Священное ремесло. Философские портреты - [84]

Шрифт
Интервал

«По жизни человека, по делам его теперь, как и тогда никак нельзя узнать, верующий он или нет. Если и есть различие между явно исповедующими православие и отрицающими его, то не в пользу первых. Как теперь, так и тогда явное признание в исповедании православия большей частью встречалось в людях тупых, жестоких и безнравственных и считающих себя очень важными. Ум же, честность, прямота, добродушие и нравственность большей частью встречались в людях, признающих себя неверующими».

«На весах Иова»

«Ум, честность…, нравственность» оказались для Толстого по ту сторону православного исповедания. Они как бы отделились от своего евангельского корня и ушли в страну далече, откуда – для всех его негодующих последователей – так до сих пор и не вернулись. Хуже: еще дальше ушли. По сей день от них исходит та уязвленность страданиями человеческими, о которой некогда возвестил радищевский «взгляд окрест». Уязвленность эта давно разоблачена, высмеяна и поставлена на место, ибо плодом ее стала революция, совершенная во имя страданий человеческих и безмерно их умножившая.
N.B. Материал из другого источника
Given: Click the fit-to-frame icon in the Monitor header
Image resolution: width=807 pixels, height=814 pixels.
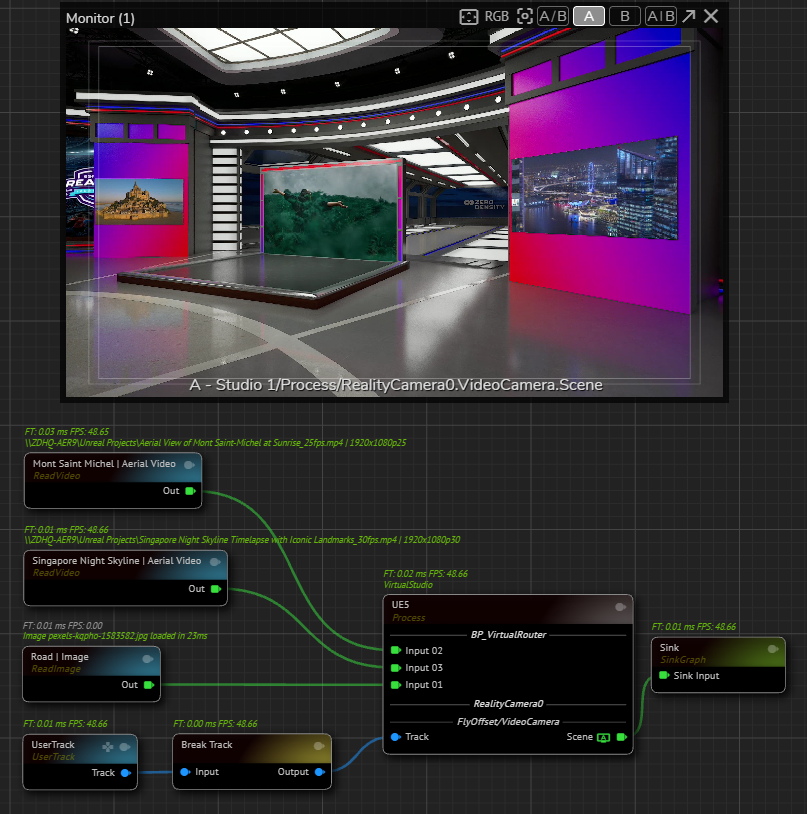Looking at the screenshot, I should coord(469,16).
Это столь же верно, как и то, что Церковь, с которой боролся Толстой, особенно и не смотрела туда, куда смотрели у него «честность и ум». Она была занята тем, что было выше или… ближе: грехом, запустением монастырей, безверием, расколом или, как в наши дни – влиянием на общество, отпором глобализации, ювенальной юстицией, грядущим Антихристом, реституцией церковного имущества. Можно ли было утверждать, что в его, как и в наше время она была уязвлена «страданьями человеческими» или соблазнялась мечтой о неком всечеловеческом братстве, где все наконец полюбят друг друга? Вспомним Константина Леонтьева с его розовым христианством, которое и по сей день иногда почитается «самым страшным соблазном, который только может быть поставленным перед христианской совестью Сатаною» (К. Зайцев). Но кто-то из великих писателей (не Лесков ли?) утверждал, что честного человека в России труднее встретить, чем святого. Еще труднее представить себе персонажей гоголевской, щедринской, Достоевской, толстовской Руси «братьями и сестрами во Христе», между тем в перспективе чисто церковной все они за ничтожными исключениями пребывали в евхаристическом общении. И покуда «братство во Христе» и небратство в Церкви, как и за ее оградой, будут разведены по совершенно разным, почти не соприкасающимся реальностям, кто-то (Толстой ли или кто-то рангом бесконечно ниже), будет шумно возвращать в такое братство билет, аппелируя к своей христианской (или уже совсем нехристианской) совести. Конечно, нам не составит труда сослаться на духовную нечистоту или даже слепоту толстовского «ока» (см. Мф 6:22). Но что если Бог, одаривший художника пронзительной зоркостью и беспокойством взгляда, и нам что-то хотел поведать через эту зоркость?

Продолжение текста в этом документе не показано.